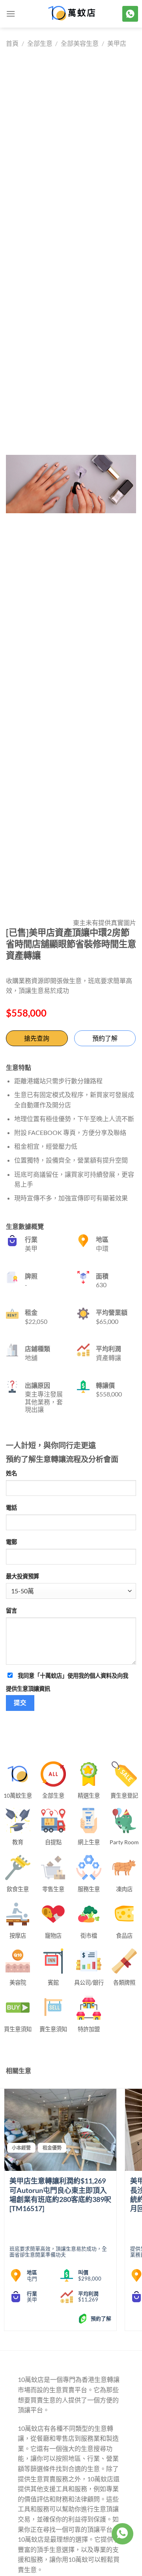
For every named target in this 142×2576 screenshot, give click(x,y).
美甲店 (116, 43)
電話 (11, 1507)
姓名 (11, 1473)
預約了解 (105, 1038)
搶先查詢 (36, 1038)
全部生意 (39, 43)
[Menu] (10, 13)
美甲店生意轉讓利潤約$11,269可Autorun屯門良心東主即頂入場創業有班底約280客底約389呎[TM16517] (60, 2194)
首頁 (12, 43)
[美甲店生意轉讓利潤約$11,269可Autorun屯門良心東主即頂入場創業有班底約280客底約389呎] (60, 2130)
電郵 (11, 1541)
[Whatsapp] (122, 2533)
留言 (11, 1610)
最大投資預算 (22, 1576)
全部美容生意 (80, 43)
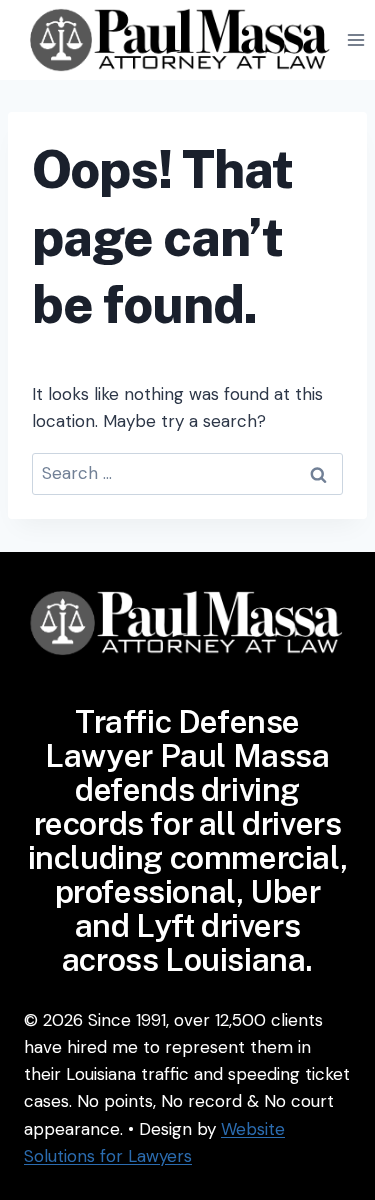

__________

ABOUT THIS TASK -> Your task is to reproduce exactly the lines from the start of the data above through the line containing "首頁 (12, 43)", leaving every picture out.

EXERCISE RESPONSE ->
For every named target in this 142×2576 screenshot, give click(x,y).
美甲店 (116, 43)
電話 (11, 1507)
姓名 (11, 1473)
預約了解 (105, 1038)
搶先查詢 (36, 1038)
全部生意 (39, 43)
[Menu] (10, 13)
美甲店生意轉讓利潤約$11,269可Autorun屯門良心東主即頂入場創業有班底約280客底約389呎[TM16517] (60, 2194)
首頁 (12, 43)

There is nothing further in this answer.